R. - Il dato fondamentale è quello di un miliardo e 400 milioni di persone che nel mondo vivono al di sotto della soglia - internazionalmente definita - della povertà, che corrisponde ad un dollaro e 25 centesimi al giorno. Di questo miliardo e 400 milioni di persone, un miliardo vive nelle zone rurali. La povertà è, a tutt’oggi, un fenomeno ancora prevalentemente rurale: il 55 per cento dei poveri vive nelle zone rurali. Questa è una situazione che comincerà a cambiare soltanto intorno al 2020, quando la popolazione urbana sarà maggiore rispetto alla popolazione rurale, ma ad oggi la situazione è questa. Ci sono certo delle differenze, anche sostanziali, nelle diverse regioni del mondo: nel sud-est asiatico, ad esempio, c’è stata una riduzione rapida del numero dei poveri. Nell’Asia meridionale, il 45 per cento della popolazione vive ancora sotto il livello di povertà, ma c’è una tendenza rapida di cambiamento, anche se però aumentano delle divaricazioni sociali; c’è, invece, l’Africa sub-sahariana in cui il 60 per cento della popolazione vive ancora sotto la soglia di povertà e dove, soltanto ora, cominciano ad esserci dei cambiamenti.

D. - I dati parlano di un aumento della povertà rurale: quali sono le cause?

R. - Negli anni recenti si sono introdotti fattori nuovi. Da quando c’è stata la crisi dei prezzi nel 2008 - ad esempio - i prezzi si sono anche abbassati ma rimangono estremamente variabili: c’è una tale volatilità del mercato che mette in difficoltà sia i consumatori, sia chi vende i prodotti. C’è poi la globalizzazione e quindi anche opportunità di impiego che si creano: si aprono fabbriche in un Paese creando impiego, poi vengono poi chiuse e riaperte in un altro Paese ... Ci sono dinamiche diverse. C’è poi la questione del cambiamento climatico: sono tutti rischi nuovi!

D. - Rispetto a questi dati preoccupanti sulla povertà rurale nel mondo, perché è importante che ci si mobiliti anche in Paesi cosiddetti ricchi ?

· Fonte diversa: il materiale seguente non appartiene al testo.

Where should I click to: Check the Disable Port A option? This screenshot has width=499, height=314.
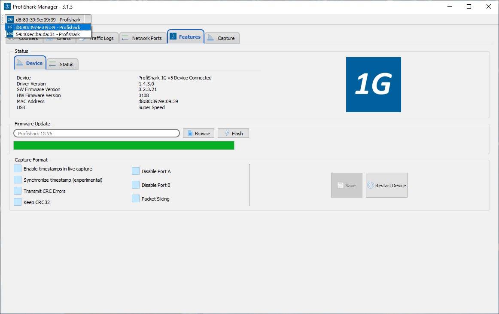click(x=136, y=171)
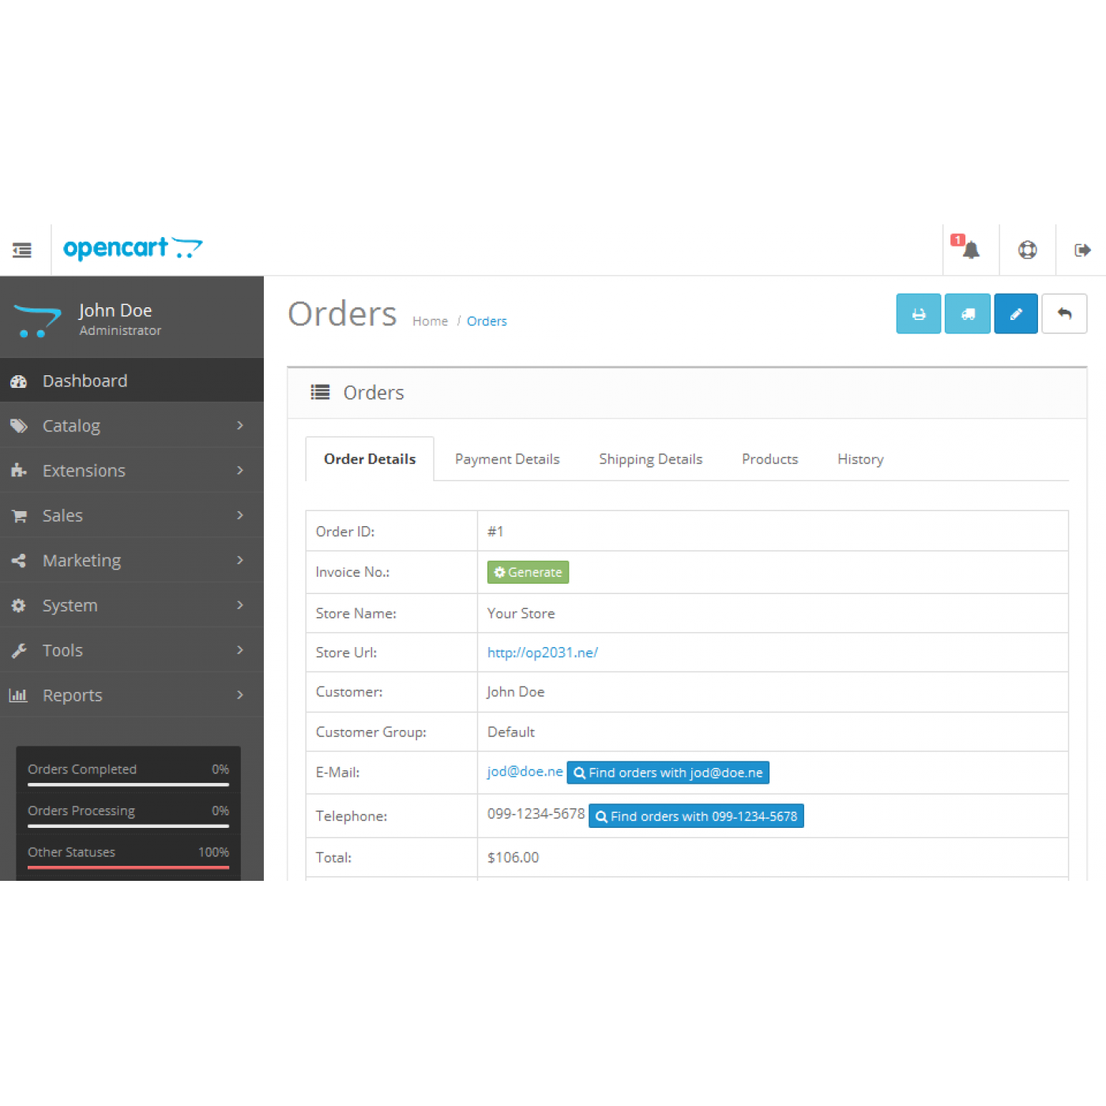Click the pencil edit order button
This screenshot has width=1106, height=1106.
click(1015, 314)
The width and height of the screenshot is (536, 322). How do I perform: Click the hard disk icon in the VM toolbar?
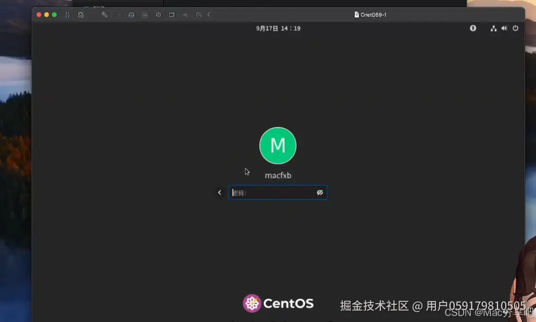(131, 14)
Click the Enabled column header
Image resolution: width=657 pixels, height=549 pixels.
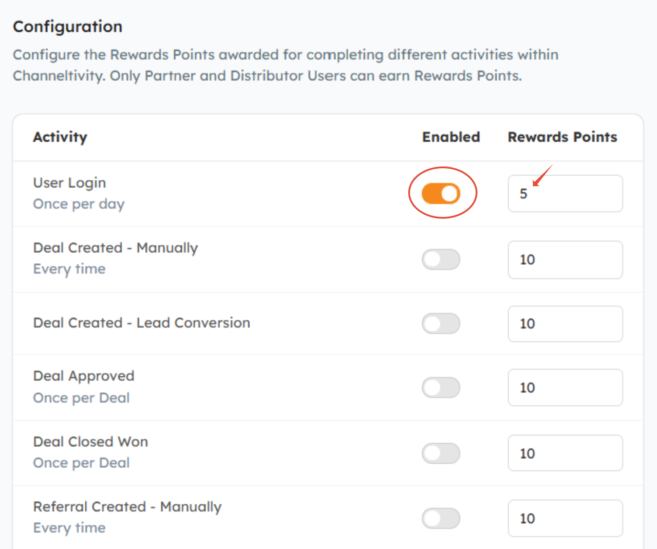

R. - E’ una questione di semplice giustizia sociale, anche perché non si riuscirà a produrre il cibo di cui l’umanità avrà bisogno, se la piccola agricoltura contadina non diventa più produttiva e sostenibile. Ma questa agricoltura ha anche un ruolo fondamentale in relazione al cambiamento climatico, in termini di mitigazione dell’impatto dei cambiamenti climatici. Importante è, per esempio, tutto il discorso della conservazione della biodiversità, che è fondamentale per noi. Bisogna però pensare a questo sviluppo delle zone rurali in modo intelligente, tenendo conto anche delle profonde diversità che ci sono in queste zone rurali: bisogna pensare che donne e uomini hanno esigenze diverse, che i giovani hanno esigenze diverse, che ci sono minoranze etniche e gruppi indigeni che vivono anche in modo diverso. Bisogna allora operare con impegno, ma anche con intelligenza e conoscenza. (mg)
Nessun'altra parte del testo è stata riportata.